**ATTIVITÀ DELL'ESERCIZIO**
[1] Rispondi a queste domande sul brano sul fine vita:
(a) Di quale malattia soffre Deborah Giovanati?
(b) A quale quotidiano è indirizzata la sua lettera?
(c) In quale tipo di ospedale, secondo la lettera, ci si può ora recare per chiedere la morte?
[2] Come potrebbe proseguire il brano sul fine vita? Estendilo con un paragrafo che parta dopo la sua ultima frase.

--- BRANO SCELTO ---

Nel dibattito sulla sentenza della Corte Costituzionale sul fine vita, che ha stabilito come l’aiuto al suicidio in alcuni casi sia lecito, si inserisce anche Deborah Giovanati. Vicepresidente e assessore del Municipio nove del Comune di Milano e mamma di tre bambini, Deborah soffre di sclerosi multipla. In una lettera al quotidiano La Verità chiede soluzioni diverse rispetto a una “scelta secca” tra la vita e la morte e spiega come tra le due, nonostante la patologia irreversibile, lei ami la prima.
Da oggi mi posso recare in un qualsiasi ospedale del servizio sanitario nazionale e chiedere la morte. Sì, la morte, magari smettendo di mangiare e bere o rifiutando cibo dalla mensa dell’ ospedale, e con una bella sedazione profonda aspettare il sonno eterno. Chi me lo potrebbe impedire? La vita è mia e me la gestisco io, a spese dello Stato, sia chiaro. Poi certo, è più economico per i contribuenti pagare del personale che si presti dentro procedure standardizzate e legali ad agevolare i miei propositi di suicidio, piuttosto che continuare a sostenere il costo delle cure per la mia malattia irreversibile per chissà ancora quanti altri anni.

--- MATERIALE DI STUDIO ---

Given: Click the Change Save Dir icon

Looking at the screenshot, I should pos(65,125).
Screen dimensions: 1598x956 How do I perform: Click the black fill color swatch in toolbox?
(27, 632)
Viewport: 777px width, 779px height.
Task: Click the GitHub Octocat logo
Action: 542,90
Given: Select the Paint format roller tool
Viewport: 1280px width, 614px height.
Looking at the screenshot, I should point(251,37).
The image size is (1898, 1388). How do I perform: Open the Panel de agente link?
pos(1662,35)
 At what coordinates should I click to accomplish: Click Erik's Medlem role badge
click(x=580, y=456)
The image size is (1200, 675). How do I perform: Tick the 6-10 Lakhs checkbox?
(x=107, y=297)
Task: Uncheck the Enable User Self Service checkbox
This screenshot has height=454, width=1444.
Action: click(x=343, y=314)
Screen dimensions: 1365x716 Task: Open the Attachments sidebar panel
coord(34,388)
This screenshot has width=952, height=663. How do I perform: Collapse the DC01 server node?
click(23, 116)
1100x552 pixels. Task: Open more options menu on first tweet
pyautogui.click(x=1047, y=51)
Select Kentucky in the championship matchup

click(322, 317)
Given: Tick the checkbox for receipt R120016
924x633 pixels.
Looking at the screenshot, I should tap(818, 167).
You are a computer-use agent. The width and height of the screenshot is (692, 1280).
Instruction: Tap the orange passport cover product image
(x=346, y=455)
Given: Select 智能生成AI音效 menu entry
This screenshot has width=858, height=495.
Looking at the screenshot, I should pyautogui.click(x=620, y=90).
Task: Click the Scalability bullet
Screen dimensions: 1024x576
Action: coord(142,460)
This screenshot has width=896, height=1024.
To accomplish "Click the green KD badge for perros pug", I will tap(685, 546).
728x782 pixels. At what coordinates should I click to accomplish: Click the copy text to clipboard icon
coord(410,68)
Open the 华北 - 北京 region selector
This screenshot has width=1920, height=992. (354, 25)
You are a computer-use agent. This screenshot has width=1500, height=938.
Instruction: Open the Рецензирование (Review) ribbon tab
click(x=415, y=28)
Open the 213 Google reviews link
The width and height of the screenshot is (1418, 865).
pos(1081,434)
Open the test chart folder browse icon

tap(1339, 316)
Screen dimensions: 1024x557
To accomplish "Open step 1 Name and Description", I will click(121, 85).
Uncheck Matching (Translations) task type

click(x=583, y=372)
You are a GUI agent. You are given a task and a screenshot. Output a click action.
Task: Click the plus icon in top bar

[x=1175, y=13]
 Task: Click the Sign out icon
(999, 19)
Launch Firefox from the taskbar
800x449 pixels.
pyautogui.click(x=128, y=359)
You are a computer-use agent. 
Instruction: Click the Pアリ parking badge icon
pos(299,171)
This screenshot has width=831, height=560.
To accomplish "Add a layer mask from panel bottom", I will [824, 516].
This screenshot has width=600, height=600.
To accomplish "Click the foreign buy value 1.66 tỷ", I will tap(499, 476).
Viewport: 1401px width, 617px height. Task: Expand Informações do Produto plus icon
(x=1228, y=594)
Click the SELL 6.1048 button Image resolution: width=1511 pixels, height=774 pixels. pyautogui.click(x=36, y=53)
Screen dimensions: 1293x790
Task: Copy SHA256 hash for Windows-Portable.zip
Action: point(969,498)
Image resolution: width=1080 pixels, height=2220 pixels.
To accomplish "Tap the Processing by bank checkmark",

---

**SOLUZIONI DELLE ATTIVITÀ**
[1]
(a) Di sclerosi multipla.
(b) A La Verità.
(c) In un qualsiasi ospedale del servizio sanitario nazionale.

[2]
È un’ ironia amara la mia, su cui c’ è poco da scherzare. E mi scendono le lacrime, perché chi soffre per una patologia irreversibile non ha bisogno di essere messo di fronte a una scelta secca: optare per la morte come via di soluzione dei problemi o prolungare nel tempo sofferenze fisiche e patologiche intollerabili. Non è così. Noi vogliamo la vita! La vita amata fino alla fine. Ricercate soluzioni perché io possa soffrire di meno, ricercate cure per la mia patologia, ma non abbandonate le persone come me davanti all’ opzione di continuare a vivere una sofferenza ritenuta senza senso o scegliere di morire”.